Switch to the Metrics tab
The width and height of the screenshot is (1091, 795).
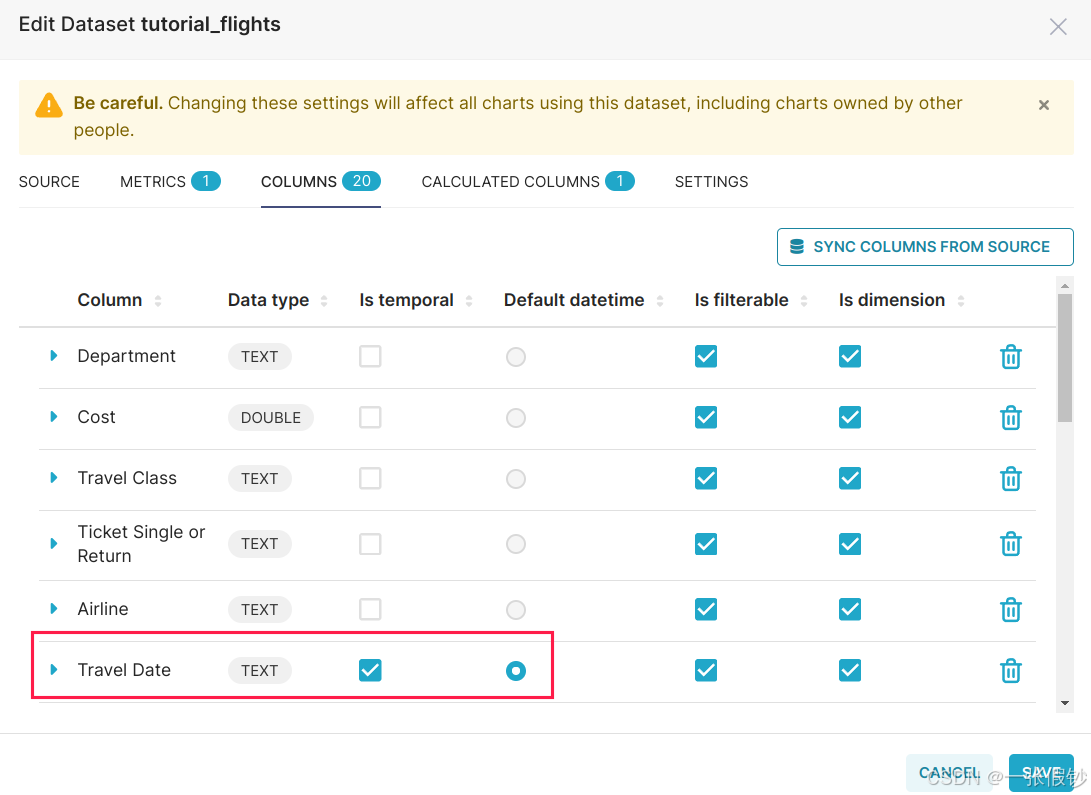[x=168, y=182]
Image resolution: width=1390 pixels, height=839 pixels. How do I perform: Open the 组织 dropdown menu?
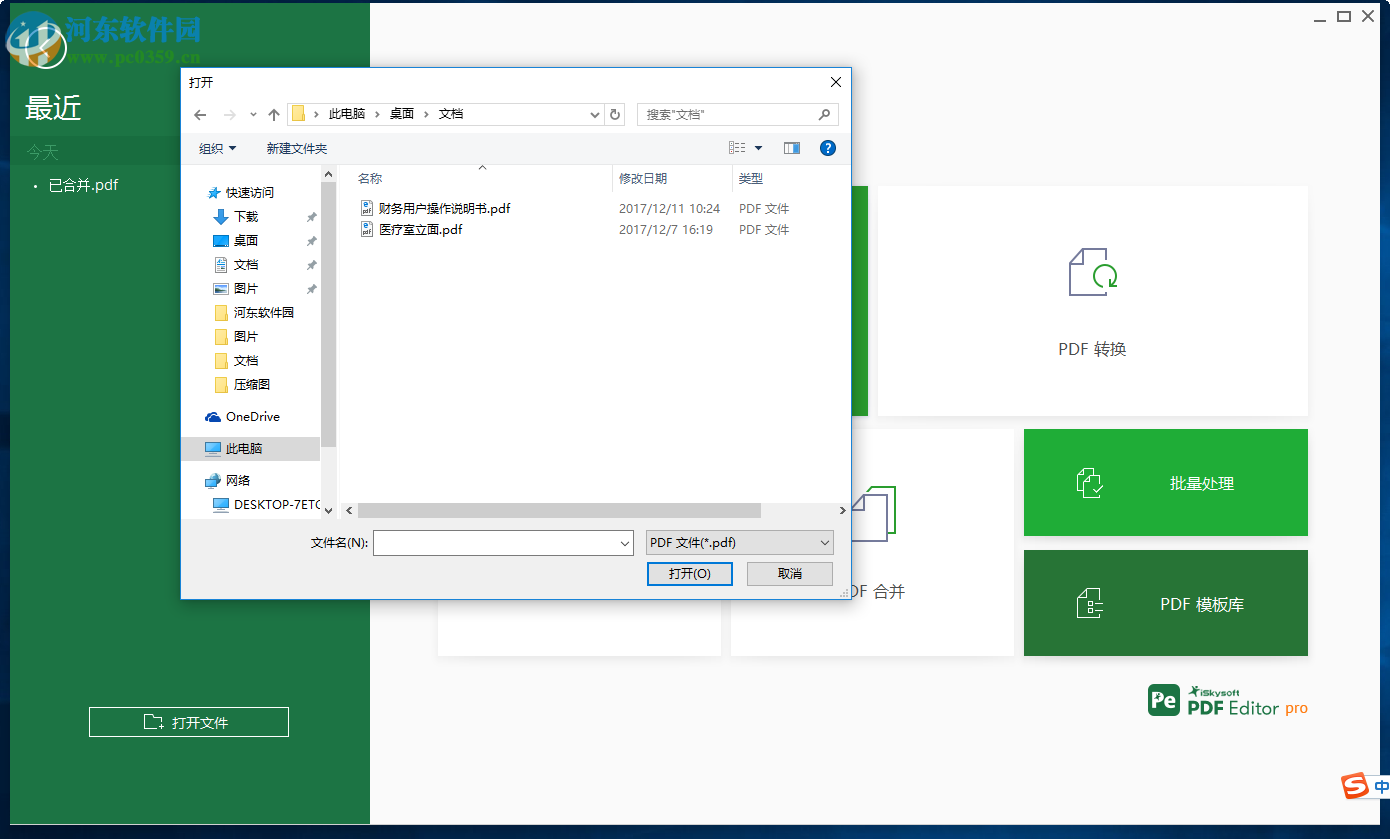click(216, 147)
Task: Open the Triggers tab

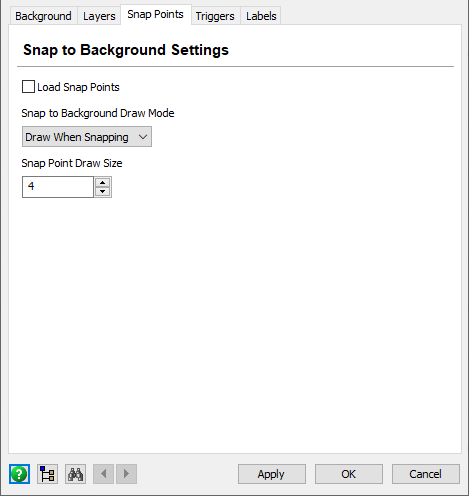Action: [215, 16]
━━━━━━
**WORK ORDER:**
Wherever the listing shows a picture, omit it and output the rest exactly as given.

**EXERCISE ANSWER:**
Switch to the Metrics tab
The width and height of the screenshot is (1091, 795).
[x=168, y=182]
Image resolution: width=1390 pixels, height=839 pixels. How do I perform: Open the 组织 dropdown menu?
click(216, 147)
Task: Open the Triggers tab

Action: [215, 16]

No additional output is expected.